Tuesday, December 09, 2008

Fjordman: A History of Optics, Part 1

Fjordman’s latest essay, “A History of Optics, Part 1”, has been posted at Dhimmi Watch. Below are some excerpts:

Optical theory was widely utilized by artists in Europe to create mathematical perspective. Leonardo da Vinci’s most famous painting is undoubtedly the Mona Lisa, which is now in the Musée du Louvre in Paris, but The Last Supper, finished in 1498 in the Convent of Santa Maria delle Grazie in Milan, Italy, runs a close second. The story it tells is narrated in the Gospel of John 13:21 in the New Testament, with the first celebration of the Eucharist, when Jesus announces that one of his Twelve Apostles will betray him. The picture is a great example of one point perspective, with Christ’s head as the midpoint of the composition.

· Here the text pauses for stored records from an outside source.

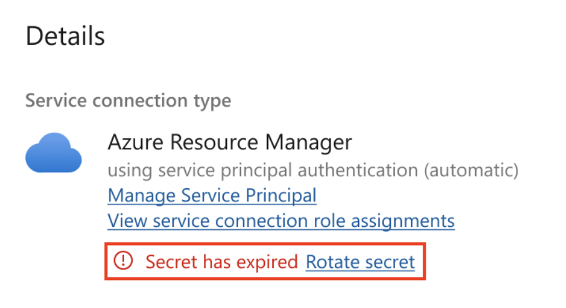Click the word View in assignments link
The height and width of the screenshot is (308, 566).
(125, 221)
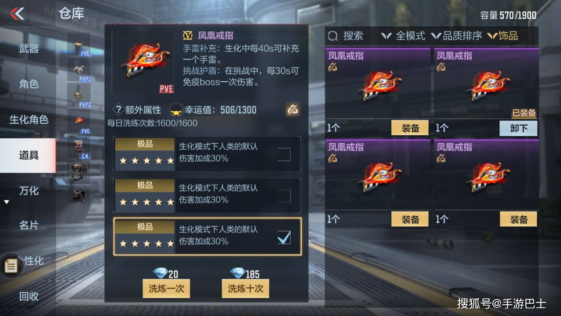561x316 pixels.
Task: Select the PVP1 slot icon in the sidebar
Action: [79, 71]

Albrecht Dürer (1471—1528) was a German printmaker, painter and artist-mathematician from Nuremberg and one of the leading figures of the Northern Renaissance. He spent several years in Italy to study the art of perspective, and had to develop a mathematical terminology in German because some of it did not yet exist at the time. His Vier Bücher von menschlicher Proportion, or Four Books on Human Proportion, from 1528 was dedicated to the study of human proportions. Like Leonardo, he was inspired by the Roman architect Vitruvius, but he also did extensive empirical research on his own. The examples of Dürer, Leonardo and others demonstrate that there was much geometry and mathematical theory behind the more accurate representation of human figures on canvas in post-Renaissance European art.

It is true that you can find elements of perspective among the ancient Greeks, and sporadically in Indian, Chinese, Korean, Japanese and other artistic traditions. One prominent example is the masterpiece Going Up the River or Along the River During the Qingming Festival by the Chinese painter Zhang Zeduan (1085-1145 AD). The painting, which is sometimes referred to as China’s Mona Lisa, depicts the daily life of the Song Dynasty capital Kaifeng with geometrically accurate images and great attention to detail. The work masters some techniques related to shading and foreshortening, but these experiments were later abandoned and not developed further. East Asian art tended to consider images as a form of painted poetry. Alan Macfarlane and Gerry Martin explain in Glass: A World History , page 59-60:

“It is well known that Plato felt that realist, illusionary art should be banned as a deceit, and most civilisations have followed Plato, if for other reasons. For the Chinese (and Japanese) the purpose of art was not to imitate or portray external nature, but to suggest emotions. Thus they actively discouraged too much realism, which merely repeated without any added value what could anyway be seen. A Van Eyck or a Leonardo would have been scorned as a vulgar imitator. In parts of Islamic tradition, realistic artistic representations of living things above the level of flowers and trees are banned as blasphemous imitations of the creator’s distinctive work. Humans should not create graven images, or any images at all, for thereby they took to themselves the power of God. Again, Van Eyck or Leonardo would have been an abhorrence. Even mirrors can be an abomination, for they create duplicates of living things.”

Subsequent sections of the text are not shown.